Geodetic Institute Hanover Institute Team Rozhin Moftizadeh Research projects
Quality control of building components using quadruped robots in challeging enviroments

Research projects of Dr Rozhin Moftizadeh

Quality control of building components using quadruped robots in challeging enviroments

© GIH
RIGHT: QUADRUPED ROBOT EQUIPPED WITH LIDAR, GNSS, AND IMU. LEFT: DIGITAL TWIN OF THE REAL ROBOT SHOWING ALL ASSOCIATED LOCAL COORDINATE SYSTEMS
Led by:  Prof. Dr.-Ing. Ingo Neumann, PD Dr.-Ing. Hamza Alkhatib
Team:  Dr.-Ing. Rozhin Moftizadeh
Year:  2022
Funding:  DFG - GRK 2159 i.c.sens until November 2025
Duration:  11/2022 - a.w.

The increasing use of robotic systems in engineering offers great potential for automating tasks that are still largely performed manually, such as the quality inspection of buildings. Manual inspection is associated with safety risks, especially on active construction sites, where uneven terrain, cluttered environments, and dynamic obstacles such as workers and machinery are present. It is also time-consuming, difficult to standardise, and prone to human error. These limitations motivate the development of autonomous robotic solutions that can carry out inspection tasks safely, efficiently, and reliably. Quadruped robots are particularly well suited for this purpose due to their agility, manoeuvrability, and ability to operate on uneven and challenging terrain.

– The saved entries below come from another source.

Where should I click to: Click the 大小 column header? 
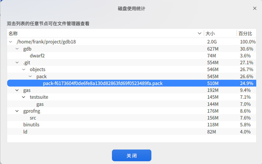pos(208,33)
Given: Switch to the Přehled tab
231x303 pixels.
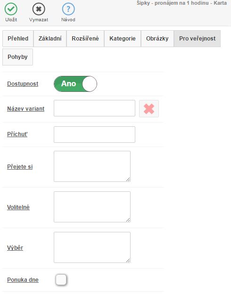Looking at the screenshot, I should point(18,39).
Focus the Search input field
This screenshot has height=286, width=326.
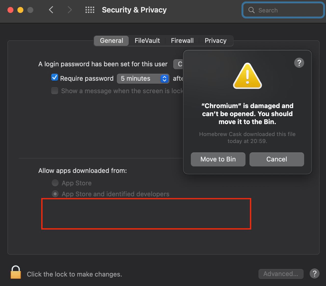283,10
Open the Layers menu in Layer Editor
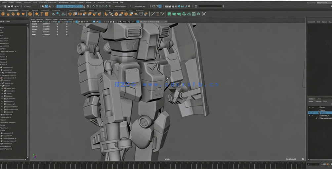332x169 pixels. [311, 101]
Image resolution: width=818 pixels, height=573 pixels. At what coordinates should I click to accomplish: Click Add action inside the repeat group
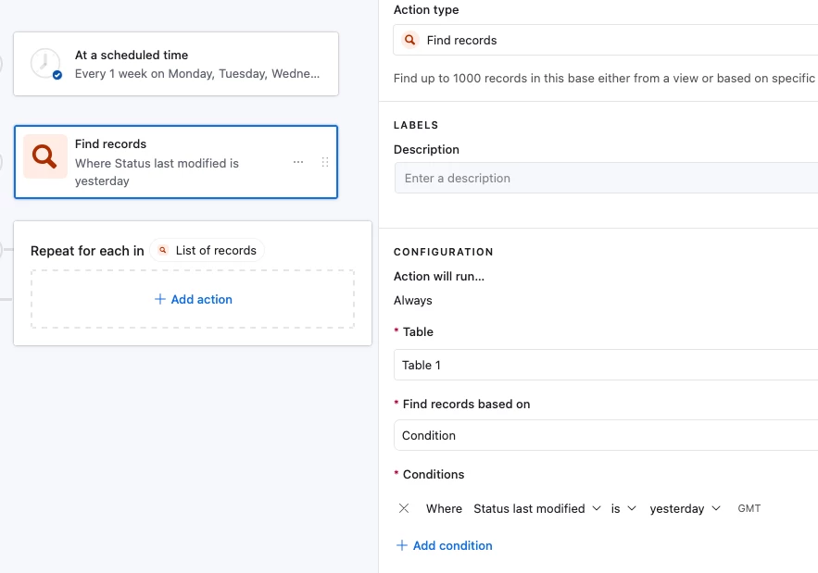tap(201, 299)
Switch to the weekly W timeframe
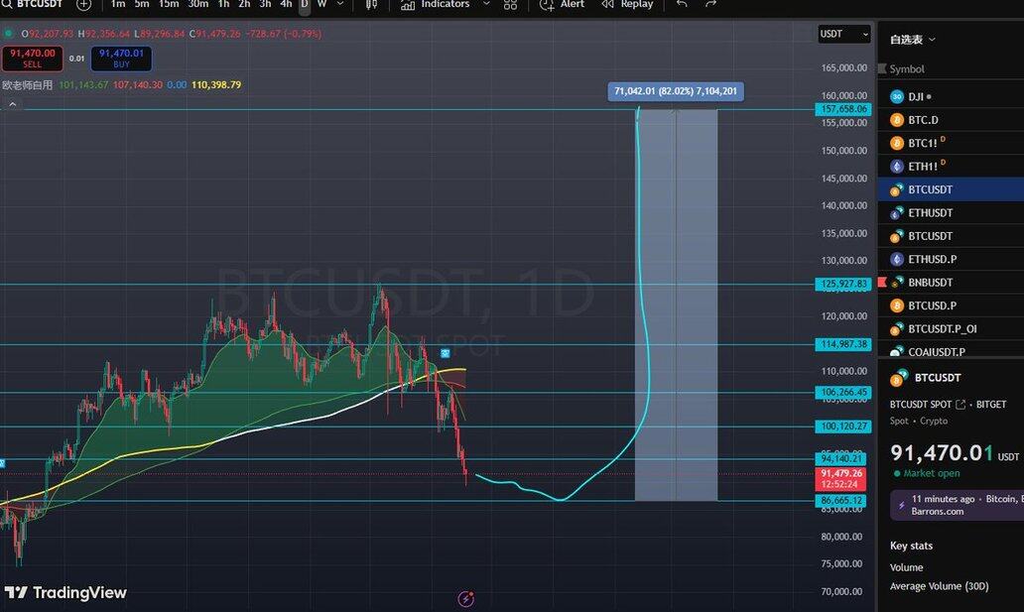1024x612 pixels. (321, 4)
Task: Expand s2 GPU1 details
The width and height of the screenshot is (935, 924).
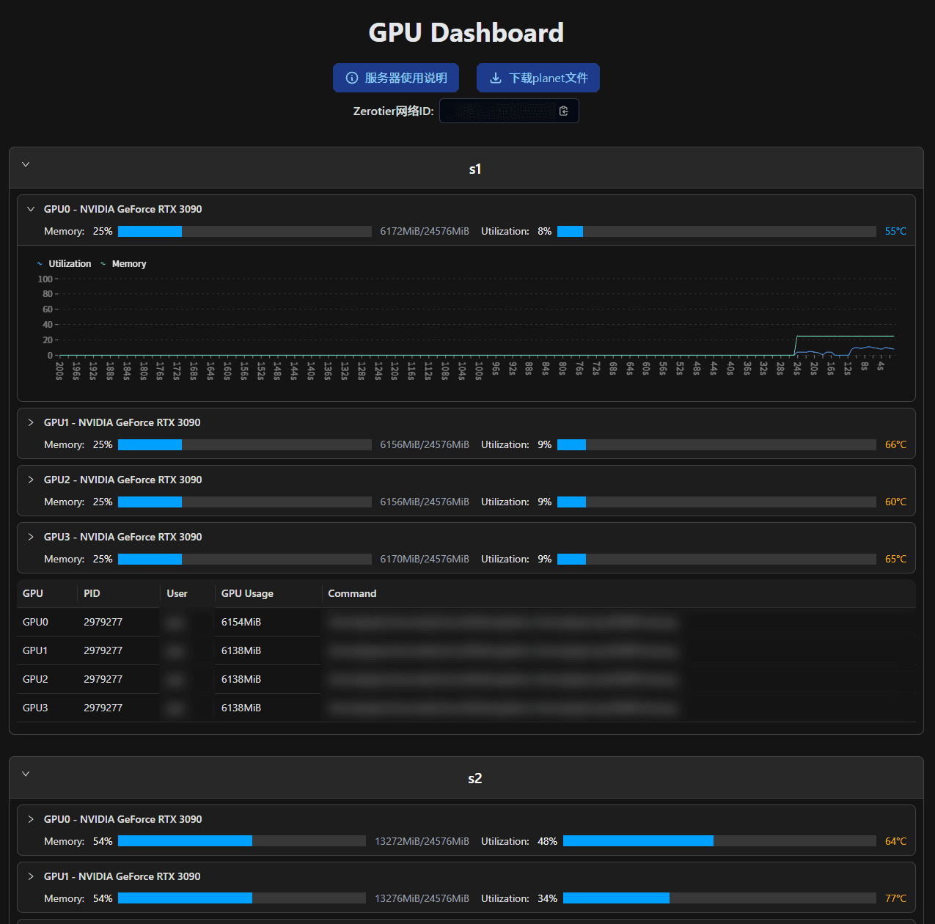Action: (x=31, y=876)
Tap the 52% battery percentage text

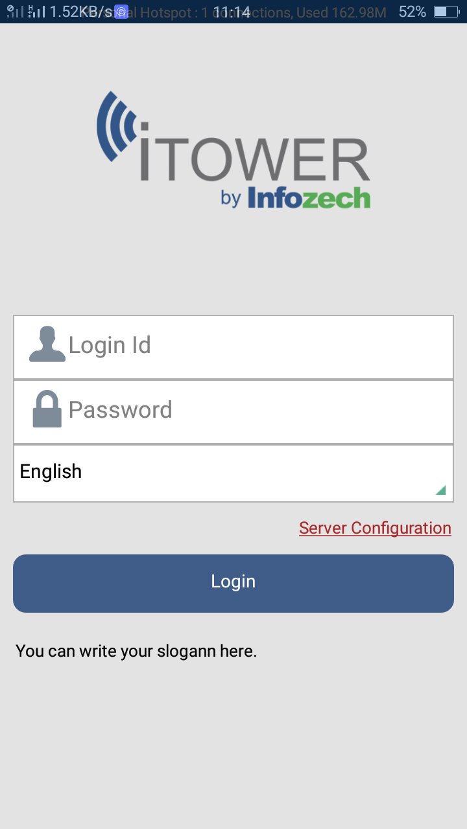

The aim of this PostDoc project was to establish the methodological foundations for autonomous navigation of a quadruped robot as a key prerequisite for robotic quality inspection in construction environments. Autonomous navigation consists of localisation, path planning, and control. The main focus of the project was the tight integration of localisation and path planning into a unified and mathematically consistent navigation framework that allows frequent and simultaneous updates. This is essential in dynamic and safety-critical environments, where delays between localisation and path planning can lead to hazardous situations, such as collisions. In addition, the framework was designed to provide stochastic information about the system state, enabling uncertainty-aware inspection results and the derivation of confidence measures.

This research was funded by the DFG until November 2025 as part of the i.c.sens Research Training Group (RTG 2159).